膝の痛みについて
膝の痛みについて
膝の痛みは早めに受診ください
膝の痛みの原因は様々ですが、ほとんどの場合、軟骨を守る「半月板の損傷」から痛みが生じます。半月板を損傷しているのを我慢すると、半月板がすり減って小さくなったり、軟骨同士が直接ぶつかりすり減ったりすることで、骨を守るクッションの役割を果たすことができなくなったりします。
さらに症状が進行した場合、大腿骨とけい骨の骨同士がぶつかるようになり、その結果、レントゲンでは見えない小さな骨折が無数に生じてしまい、痛みが徐々に増していきます。この症状は、しばらく安静にしていると痛みは治まってきますが、痛みの原因の根本的な改善を行っていないため、痛みが何度もぶり返します。改善を行わないことで、だんだんとその間隔が徐々に短くなっていき、最終的には慢性的に膝の痛みを抱えるようになります。その他にも、潰れてでっぱった骨が膝の動きの邪魔をして、膝の曲げ伸ばしも難しくなっていきます。

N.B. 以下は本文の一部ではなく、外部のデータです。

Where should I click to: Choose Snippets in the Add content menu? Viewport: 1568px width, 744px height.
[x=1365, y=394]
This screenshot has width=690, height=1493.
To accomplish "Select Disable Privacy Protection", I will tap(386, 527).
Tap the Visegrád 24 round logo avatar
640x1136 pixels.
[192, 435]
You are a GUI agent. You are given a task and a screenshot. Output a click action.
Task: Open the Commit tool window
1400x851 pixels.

「年のせいだから」と勝手に決めつけて、あきらめるのではなく、早めに専門医へ受診することをおすすめ致します。また、膝の状態にあった最適な治療法の選択するのはもちろんのこと、早期発見によって、リハビリを中心とした保存治療で症状の改善ができ、手術を行う場合も、身体への負担が少ない治療を行うことも可能となります。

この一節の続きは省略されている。